Canon Inc. has lowered its sales forecast for 2005 by 5 percent to 3.6 trillion yen (approx. U.S. $32.4 billion), but said profits and revenues would continue to climb.
Canon said in a slide show release on its web site that it was aiming for a group pre-tax profit of 500 billion yen in 2005, compared with the 448 billion yen it earned last year and its 2004 forecast for a profit of 470 billion yen.
Profits at Canon are being powered by healthy demand for multi-function network copiers and hot-selling digital cameras, in which it commands about 20 percent of the global market.
Canon had previously targeted 2005 sales of 3.8 trillion yen, but the yen's surge against the dollar, severe price competition in digital camera makers, and falling prices for color laser beam printers (LBP) appear to be concerning the Tokyo-based firm.
The new target for 3.6 trillion yen would still be above the consensus forecast of 3.448 trillion made by 15 analysts polled by Reuters Research.
"There is a possibility that color LBP prices will fall further, but we are prepared to deal with this development," said Canon President and CEO Fujio Mitarai, as quoted by a company spokesman.
Canon said it planned to bolster its lineup of digital cameras, office equipment, and steppers -- key tools for making semiconductors and liquid crystal displays (LCD).
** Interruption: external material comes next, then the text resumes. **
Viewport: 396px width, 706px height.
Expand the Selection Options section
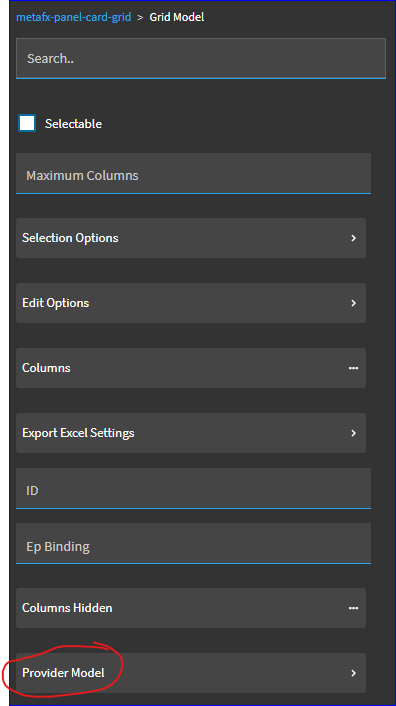pos(191,238)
It also said it planned to begin mass-production of next-generation displays for thin televisions in 2006. Canon and electronics conglomerate Toshiba Corp have conducted research since 1999 on surface conduction electron emitter display (SED) panels, with an eye to eventually cooperating on production.
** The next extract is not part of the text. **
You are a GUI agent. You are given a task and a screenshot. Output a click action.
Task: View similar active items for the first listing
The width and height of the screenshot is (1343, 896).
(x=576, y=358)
SED panels are thinner than existing flat panels, are said to consume less energy and -- unlike liquid crystal display (LCD) panels -- do not require backlighting because they produce their own light.
"We want to shoot for (annual) sales of at least 100 billion yen," from displays, Mr. Mitarai was quoted as saying.
In the slide show release, Canon estimated the market for flat panel TVs more than 28 in would grow to 30 million units in 2007 from 1.3 million units in 2003.